[Supplied records — start]
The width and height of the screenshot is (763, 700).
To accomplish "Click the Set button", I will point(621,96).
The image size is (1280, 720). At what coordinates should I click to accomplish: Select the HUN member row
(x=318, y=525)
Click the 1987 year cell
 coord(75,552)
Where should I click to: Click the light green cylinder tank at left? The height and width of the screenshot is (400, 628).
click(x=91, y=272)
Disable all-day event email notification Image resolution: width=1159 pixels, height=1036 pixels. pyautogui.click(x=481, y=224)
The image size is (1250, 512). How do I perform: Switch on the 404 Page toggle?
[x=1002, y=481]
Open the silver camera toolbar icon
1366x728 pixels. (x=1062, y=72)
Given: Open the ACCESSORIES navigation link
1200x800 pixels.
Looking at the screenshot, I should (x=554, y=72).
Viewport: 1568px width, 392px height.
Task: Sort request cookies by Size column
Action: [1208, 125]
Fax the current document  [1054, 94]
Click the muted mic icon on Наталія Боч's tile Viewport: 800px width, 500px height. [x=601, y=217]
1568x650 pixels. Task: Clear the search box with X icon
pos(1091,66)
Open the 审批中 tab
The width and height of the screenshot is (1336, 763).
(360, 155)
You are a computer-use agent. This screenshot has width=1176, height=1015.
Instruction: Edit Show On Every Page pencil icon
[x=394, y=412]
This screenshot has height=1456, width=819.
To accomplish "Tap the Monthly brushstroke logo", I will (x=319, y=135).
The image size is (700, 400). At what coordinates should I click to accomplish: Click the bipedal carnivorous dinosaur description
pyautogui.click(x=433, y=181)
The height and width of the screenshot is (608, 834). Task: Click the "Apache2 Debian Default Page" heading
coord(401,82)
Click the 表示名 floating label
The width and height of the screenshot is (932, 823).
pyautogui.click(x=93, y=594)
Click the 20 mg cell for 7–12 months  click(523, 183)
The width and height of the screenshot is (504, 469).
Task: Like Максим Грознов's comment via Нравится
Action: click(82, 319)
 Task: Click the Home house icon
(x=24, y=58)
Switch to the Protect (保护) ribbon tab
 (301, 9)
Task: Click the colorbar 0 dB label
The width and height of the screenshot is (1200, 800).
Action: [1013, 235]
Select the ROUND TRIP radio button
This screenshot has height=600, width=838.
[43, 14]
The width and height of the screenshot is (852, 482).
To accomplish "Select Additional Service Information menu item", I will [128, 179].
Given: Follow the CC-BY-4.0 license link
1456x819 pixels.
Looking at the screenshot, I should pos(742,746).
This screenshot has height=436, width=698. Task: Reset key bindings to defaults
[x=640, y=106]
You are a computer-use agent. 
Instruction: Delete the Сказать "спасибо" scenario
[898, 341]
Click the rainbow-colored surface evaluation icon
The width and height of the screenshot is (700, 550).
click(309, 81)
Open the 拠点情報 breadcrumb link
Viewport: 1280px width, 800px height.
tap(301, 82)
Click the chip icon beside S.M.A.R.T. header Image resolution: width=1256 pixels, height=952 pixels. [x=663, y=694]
[Supplied records — finish]
Instructions to follow
Please copy every line of the data that carries the string "Given".

Expected output
Given: Open the ACCESSORIES navigation link
Given: Follow the CC-BY-4.0 license link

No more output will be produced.